Re: my /etc/rc.conf reads as follows=

```
hostname="[my host name]"
gateway_enable="YES"
IPv6_gateway="YES"
ipv6_ipv4mapping="YES"
rtadvd_enable="YES"
rtadvd_interfaces="igb1"
rtsold_enable="YES"
ifconfig_igb0="inet 192.168.0.254/24"
ifconfig_igb0_ipv6="inet6 2001:818:d9d9:ba00::2 prefixlen 64"
defaultrouter="192.168.0.1"
ipv6_defaultrouter="2001:818:d9d9:ba00::1"
ifconfig_igb1="inet 172.16.0.1/16"
ifconfig_igb1_ipv6="inet6 2001:818:d9d9:ba01::1 prefixlen 64"
local_unbound_enable="YES"
sshd_enable="YES"
ndproxy_enable="YES" #I know I enable my ISP's broken IPv6 config with this but let's face it it's more likely that an ISP changes their IPv6 design than the Everest moves
moused_enable="YES"
powerd_enable="YES"
ndproxy_uplink_interface="igb0"
ndproxy_downlink_mac_address="[mac address for igb1]"
ndproxy_uplink_ipv6_addresses="2001:818:d9d9:ba00::2"
dumpdev="AUTO"
```
TIA.


----------



## SirDice (Nov 18, 2019)

cmpsalvestrini said:


> ```
> IPv6_gateway="YES"
> ```


This is wrong, it's `ipv6_gateway_enable="YES"`


----------



## cmpsalvestrini (Nov 20, 2019)

Thank you, I shall attempt this.


----------



## cmpsalvestrini (Nov 20, 2019)

well... I still have the same problem, no prefix delegation at all. This is my /etc/rc.conf, as you may have noticed I have tried several things...

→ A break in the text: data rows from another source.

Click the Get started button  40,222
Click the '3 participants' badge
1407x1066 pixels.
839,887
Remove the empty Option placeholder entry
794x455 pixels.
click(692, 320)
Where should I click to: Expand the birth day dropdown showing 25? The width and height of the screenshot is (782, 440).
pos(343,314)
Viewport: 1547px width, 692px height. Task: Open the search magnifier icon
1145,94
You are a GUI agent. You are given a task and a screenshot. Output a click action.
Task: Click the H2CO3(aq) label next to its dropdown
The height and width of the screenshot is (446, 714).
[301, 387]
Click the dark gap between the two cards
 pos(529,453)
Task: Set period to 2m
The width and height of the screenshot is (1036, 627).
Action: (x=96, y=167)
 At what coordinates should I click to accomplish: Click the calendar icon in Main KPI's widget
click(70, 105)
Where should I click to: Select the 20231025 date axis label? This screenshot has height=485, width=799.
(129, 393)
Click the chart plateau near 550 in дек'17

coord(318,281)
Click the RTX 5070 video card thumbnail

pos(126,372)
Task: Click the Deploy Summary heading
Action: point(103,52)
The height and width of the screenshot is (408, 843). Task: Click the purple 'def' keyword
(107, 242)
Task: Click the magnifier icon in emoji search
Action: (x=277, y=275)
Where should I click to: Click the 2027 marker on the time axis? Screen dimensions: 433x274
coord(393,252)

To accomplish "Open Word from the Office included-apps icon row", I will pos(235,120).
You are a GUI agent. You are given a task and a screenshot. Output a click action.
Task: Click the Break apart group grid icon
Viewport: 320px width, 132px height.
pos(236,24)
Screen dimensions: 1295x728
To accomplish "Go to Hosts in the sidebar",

> hostname="gateway.amc202d.net"
> gateway_enable="YES"
> defaultrouter="192.168.0.1"
> ipv6_gateway_enable="YES"
> ...



Help at this point is very appreciated.

TIA.


----------



## cmpsalvestrini (Nov 20, 2019)

Update: did a small  rc.conf merge in the meantime, testing just with ndproxy and rtadv at first, then will implement quagga

Edit: re-added ndproxy and quagga. ping6 replies no route to host, however this is in /etc/rc.conf: ipv6_defaultrouter="2001:818:d9d9:ba00::1" 

am I forgetting anything? will gladly submit current /etc/rc.conf


----------